Ingestre Road, NW5

place name

Charles John Chetwynd-Talbot (April 13, 1830 – May 11, 1877), 19th Earl of Shrewsbury, styled Viscount of Ingestre, the British Conservative politician who built this, and some neighbouring streets, in the mid-19thCentury. The name comes from Ingestre, Stafford where Chetwynd’s family had owned the local manor since the reign of Edward III. Chetwynd served in the British Army, holding various different commissions, before embarking upon a career in politics. He entered the House of Commons as one of two representatives for Stafford in 1857. That same year, says Gillian Bebbington in London Street Names, Chetwynd entered into a business partnership with Lord Alfred Spencer Churchill, a younger son of the Duke of Marlborough, and purchased a large meadow at Kentish Town, adjoining the estate of his first cousin William Lord Dartmouth. Ingestre Road, Chetwynd Road, Spencer Rise and Churchill Road were all laid out on the meadow the same year.
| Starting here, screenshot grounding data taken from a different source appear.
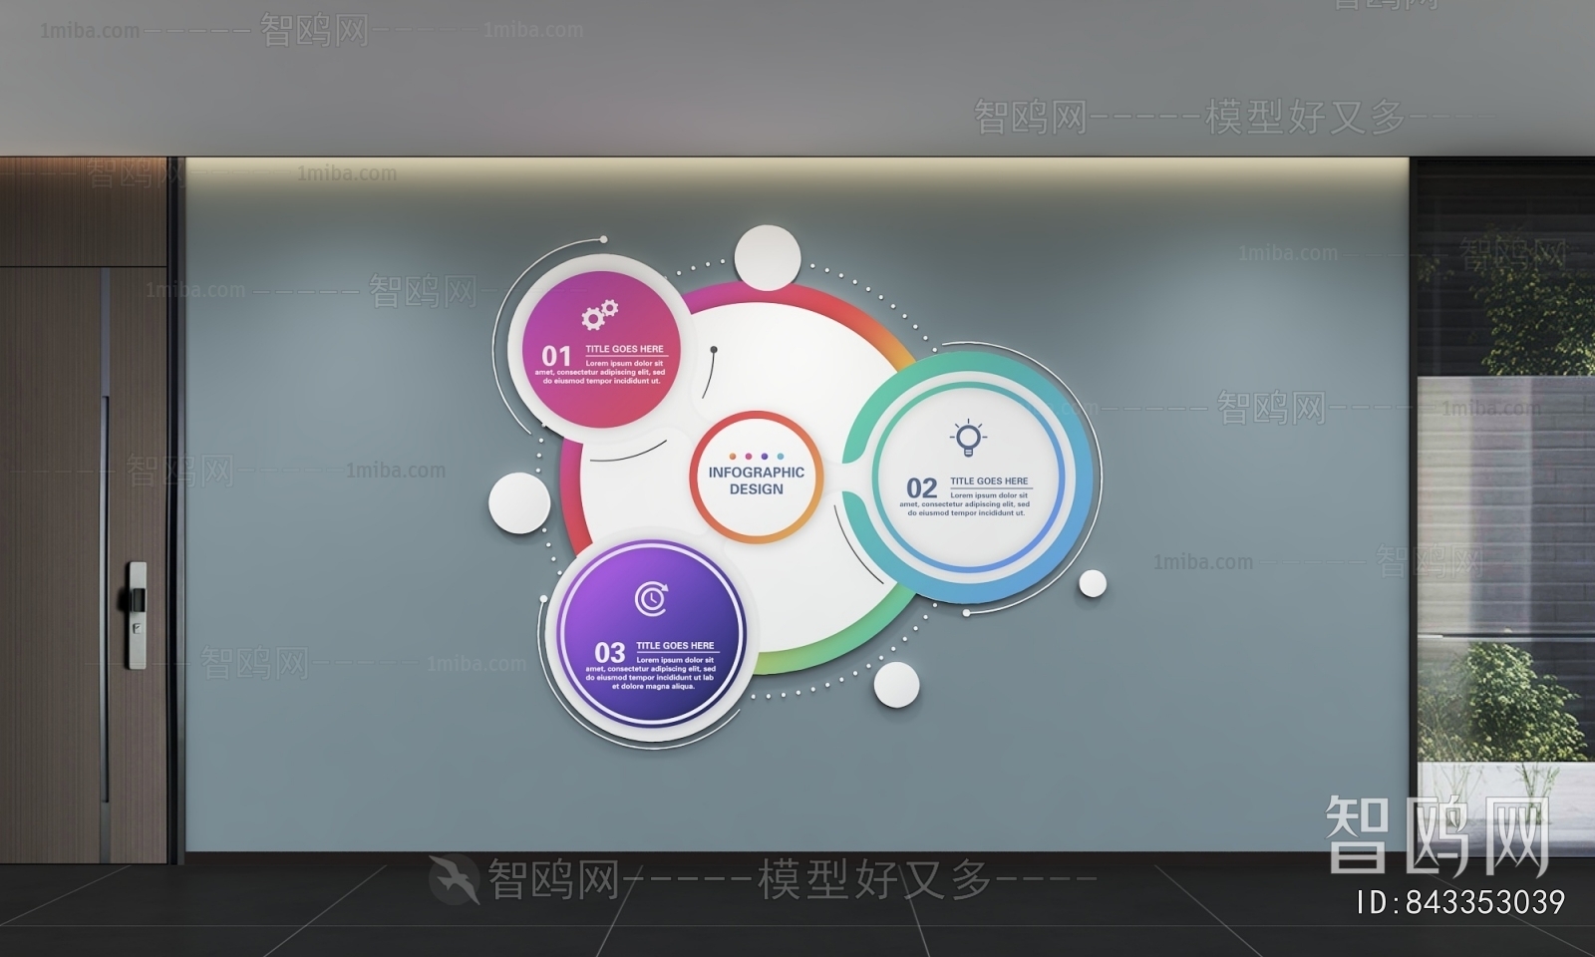This screenshot has height=957, width=1595.
Task: Select the white circle on left side
Action: point(518,502)
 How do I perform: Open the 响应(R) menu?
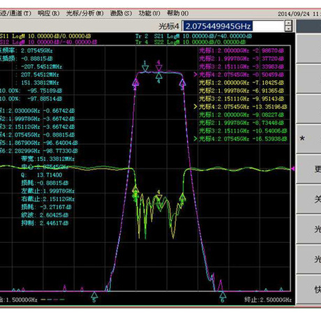click(49, 13)
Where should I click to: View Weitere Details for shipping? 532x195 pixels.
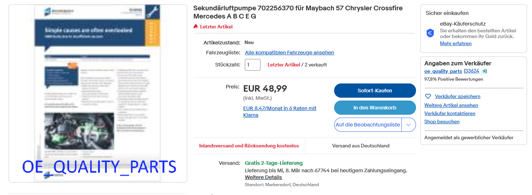click(263, 177)
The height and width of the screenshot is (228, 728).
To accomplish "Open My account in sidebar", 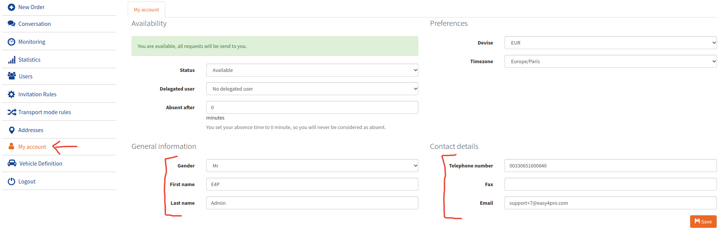I will (x=32, y=147).
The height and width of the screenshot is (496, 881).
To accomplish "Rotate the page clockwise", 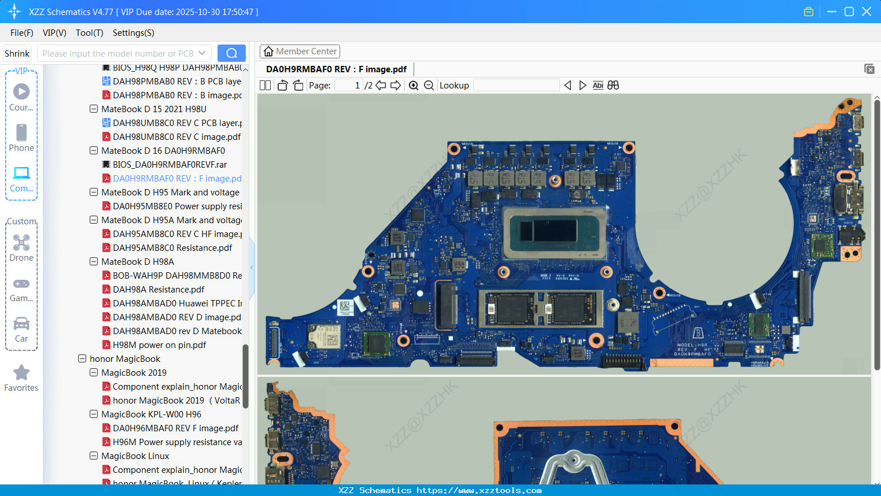I will (x=298, y=86).
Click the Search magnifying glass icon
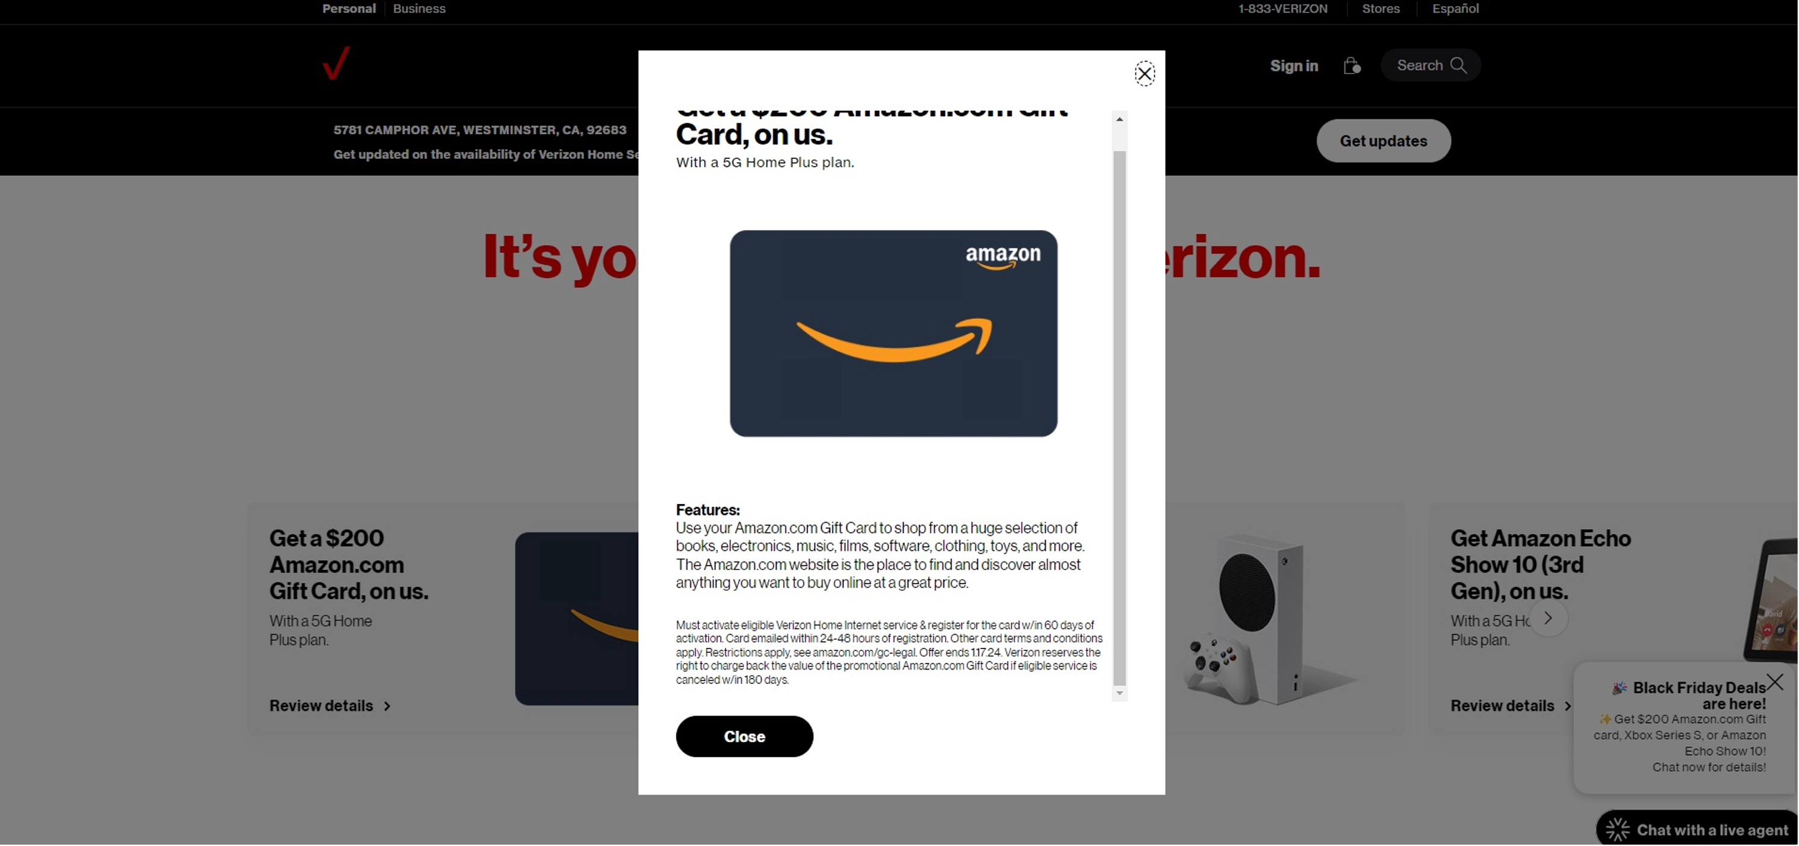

Chetwynd later represented Staffordshire North from 1859 – 1865, and Stamford in 1868. From 1875 – 1877 he served as Captain of the Honourable Corps of Gentlemen-at-Arms in the second Conservative administration of Benjamin Disraeli and became a member of the Privy Council in 1874. Something of a philanthropist, he was also responsible for developing an artisans’ block called Ingestre Buildings, a pioneer attempt to tackle the problem of the working-class slums in a benevolent and practical way in Soho, in 1853-6, hence Ingestre Place, Soho.